Traduction : « Au revoir Antoine » 

« Il savait raconter le Moyen-Orient. C’était un conteur qui avait du charisme, une voix et une gueule », témoigne encore le journaliste français. Cette voix, ce charisme, Bérénice Murgue-Khattar, chercheuse et ancienne élève d’Antoine Sfeir, en parle aussi : « Il adorait s’exprimer, le contact, les échanges et le débat », mais surtout « vulgariser, être à la portée du plus grand nombre », confie-t-elle à MEE.

Dominique Olivier, auteur et libraire, a organisé en décembre 2014 une conférence avec Antoine Sfeir à Cannes, dans le sud de la France. « Elle s’appelait ‘‘Comprendre le Moyen-Orient’’. Et comme la plupart de ses conférences, elle était suivie d’un débat. C’est ce que les gens appréciaient le plus. Il a répondu à tout le monde, il aimait ça. »

Dominique Olivier se souvient avoir rencontré Antoine Sfeir lors d’un voyage en Iran qu’il organisait, en juin 2014. « Il m’a d’ailleurs avoué que son rêve, c’était d’être libraire ! ».

Éclaireur et humble

« Il avait pris ses distances avec l’actualité chaude il y a quelques années », relève Bérénice Murgue-Khattar, son ancienne élève, pour se concentrer sur ses thématiques phares, le sunnisme et le chiisme, l’impact des religions dans la mosaïque du Proche et Moyen-Orient.

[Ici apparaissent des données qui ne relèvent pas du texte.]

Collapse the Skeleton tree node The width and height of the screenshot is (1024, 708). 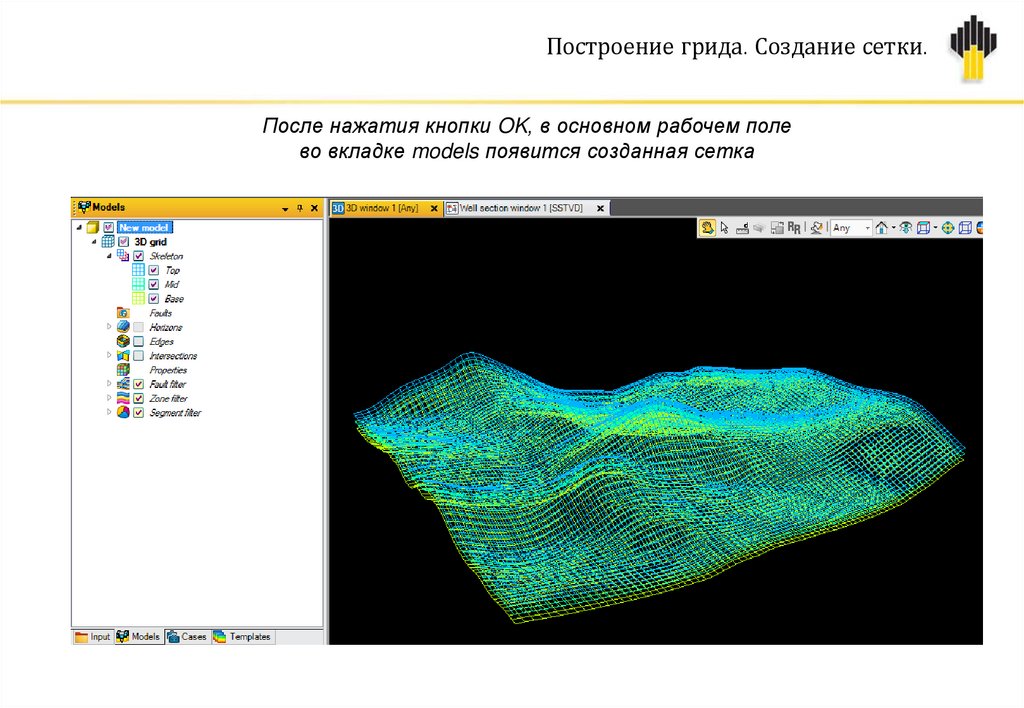point(108,256)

« Il voulait comprendre l’information, la digérer, puis donner son avis. Il voulait du temps mais n’en avait pas, et trouvait cela insupportable », raconte Dominique Olivier. 

Antoine Sfeir collaborait aussi avec de grands groupes industriels. L’un de ses représentants raconte : « Antoine nous apportait un éclairage important pour comprendre les enjeux et les acteurs de cette région. Sans cet éclairage, on aurait mal apprécié ce monde et on aurait fait des erreurs ».

Pendant sa carrière de chercheur, cet « homme sympathique », comme le décrit l’islamologue Ziad Majed, était empreint d’humilité. « Il nous a appris qu’il fallait être humble pour comprendre », témoigne à MEE un industriel français. « Il nous donnait les clés pour entrevoir de façon plus claire ce monde compliqué. »

« Antoine a commencé au Jour en 1968, jusqu’en 1976 et la fusion avec L’Orient en 1971. J’étais son supérieur direct », se souvient Issa Goraieb, éditorialiste à L’Orient Le Jour. « Au début de la guerre, nous avions beaucoup d’envoyés spéciaux qui venaient nous rendre visite pour comprendre les tenants et les aboutissants. Je n’avais pas toujours la patience de les recevoir mais Antoine, oui. Il s’est fait de nombreux amis comme cela, ça l’a aidé lorsqu’il est parti là-bas. » 

Entre deux mondes

« Il travaillait au service international », poursuit Michel Touma, rédacteur en chef au premier quotidien francophone du Liban. « Il était très bon vivant, il voyait la vie du bon côté. Pendant la guerre, il avait des laissez-passer de plusieurs milices, ce qui lui permettait de bouger plus facilement. »

Claude Moniquet, spécialiste du contre-terrorisme et du Moyen-Orient, le présente comme « clairement à cheval entre les deux mondes, très libanais, profondément ‘’chrétien d’Orient’’ avec toutes les blessures que cela peut signifier, mais tellement français ! Il nous manquera… ».